I had a good run of it for a few years but now my 15-year-old has a smart phone and the battle has begun again. He doesn’t really play video games (at least at home) but he is completely drawn in by social media and I feel like he is tethered to his texts. I always think he could be doing something amazing with his time instead: composing music, writing a book or skateboarding. Would Einstein have dreamt up the amazing thought experiments that lead to the theory of relativity if he was always distracted by a pinging smart phone? I insist that he docks his phone in the kitchen when he gets home from school and puts it in airplane mode. My 13 year old constantly reminds me that she is the perfect child – otherwise she would make my life miserable for not giving her a smart phone! I know it is hard for her but I also hear her playing piano and singing and I know she would be doing less of that if she had Snapchat. I plan to #RESIST! until high school.
So what is a parent to do?
At a recent talk by Adam Alter, a parent asked how to get kids on board with reducing screen time.
He said that they have learned from the anti-smoking campaigns that teens, especially, see the world from a “them” and “us” view point. So showing a teenager that these companies are using tactics to get us hooked and make money from us helps them understand what is happening and pull away. Make the media companies the “them” instead of the parents. I took my kids go to the talk because they need to hear this from someone other than me so we can be in the same camp: “us”. Mr. Alter also highly stressed the importance of spending screen free time in nature for breaking the addictive force of the devices.

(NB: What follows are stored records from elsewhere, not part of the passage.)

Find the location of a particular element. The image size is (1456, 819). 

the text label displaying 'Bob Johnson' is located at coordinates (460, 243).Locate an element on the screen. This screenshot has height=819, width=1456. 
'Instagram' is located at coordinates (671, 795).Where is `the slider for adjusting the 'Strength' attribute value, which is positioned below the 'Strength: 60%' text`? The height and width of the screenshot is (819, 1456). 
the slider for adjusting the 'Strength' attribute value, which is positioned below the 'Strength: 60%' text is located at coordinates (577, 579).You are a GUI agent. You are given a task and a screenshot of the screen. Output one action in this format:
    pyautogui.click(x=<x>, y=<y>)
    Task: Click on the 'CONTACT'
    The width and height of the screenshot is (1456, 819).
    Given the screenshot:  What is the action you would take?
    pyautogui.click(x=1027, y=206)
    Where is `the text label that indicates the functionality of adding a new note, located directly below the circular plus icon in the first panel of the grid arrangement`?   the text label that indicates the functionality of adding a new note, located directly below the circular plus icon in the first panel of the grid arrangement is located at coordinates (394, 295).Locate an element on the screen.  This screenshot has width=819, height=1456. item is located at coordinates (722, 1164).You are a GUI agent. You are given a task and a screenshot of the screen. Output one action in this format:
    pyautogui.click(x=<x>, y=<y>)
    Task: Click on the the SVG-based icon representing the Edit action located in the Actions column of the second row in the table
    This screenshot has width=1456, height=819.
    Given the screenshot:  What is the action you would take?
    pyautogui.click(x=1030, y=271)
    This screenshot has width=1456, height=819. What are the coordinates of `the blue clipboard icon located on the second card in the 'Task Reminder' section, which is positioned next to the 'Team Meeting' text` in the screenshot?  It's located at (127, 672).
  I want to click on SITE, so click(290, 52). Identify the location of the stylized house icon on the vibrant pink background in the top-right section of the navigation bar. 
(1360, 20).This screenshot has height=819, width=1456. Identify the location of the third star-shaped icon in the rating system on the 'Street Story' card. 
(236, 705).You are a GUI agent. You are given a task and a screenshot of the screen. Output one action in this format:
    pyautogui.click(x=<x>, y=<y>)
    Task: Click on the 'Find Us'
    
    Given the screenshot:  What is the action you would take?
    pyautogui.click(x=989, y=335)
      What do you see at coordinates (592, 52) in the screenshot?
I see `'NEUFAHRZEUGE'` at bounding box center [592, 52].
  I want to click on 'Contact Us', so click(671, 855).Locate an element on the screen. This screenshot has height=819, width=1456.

But the absolute most important thing we can do as parents is to model the kind of behavior that we hope they will develop.
Some ideas are:
- Never use a device at the table – at home or in a restaurant
- Never text and drive
- Dock your screens in the evening
- Never have them in your bedrooms
- Check emails before the kids get up, while they are at school or after they go to bed
- Turn off the notifications on our phone so you are not tempted to respond to every ping
- Establish device free times of day, like the first hours after school and the hour before bed
Manage your own addiction first and the kids will follow. Two experts at the Harvard School of Public health offer a free guide “Outsmarting the Smart Screens: A Parent’s Guide to the Tools That Are Here to Help”. One useful App they recommend is called Lockwork. It allows parents to control the times that kids are allowed to use their phones.
Be fearless and decisive and do what is best for your family!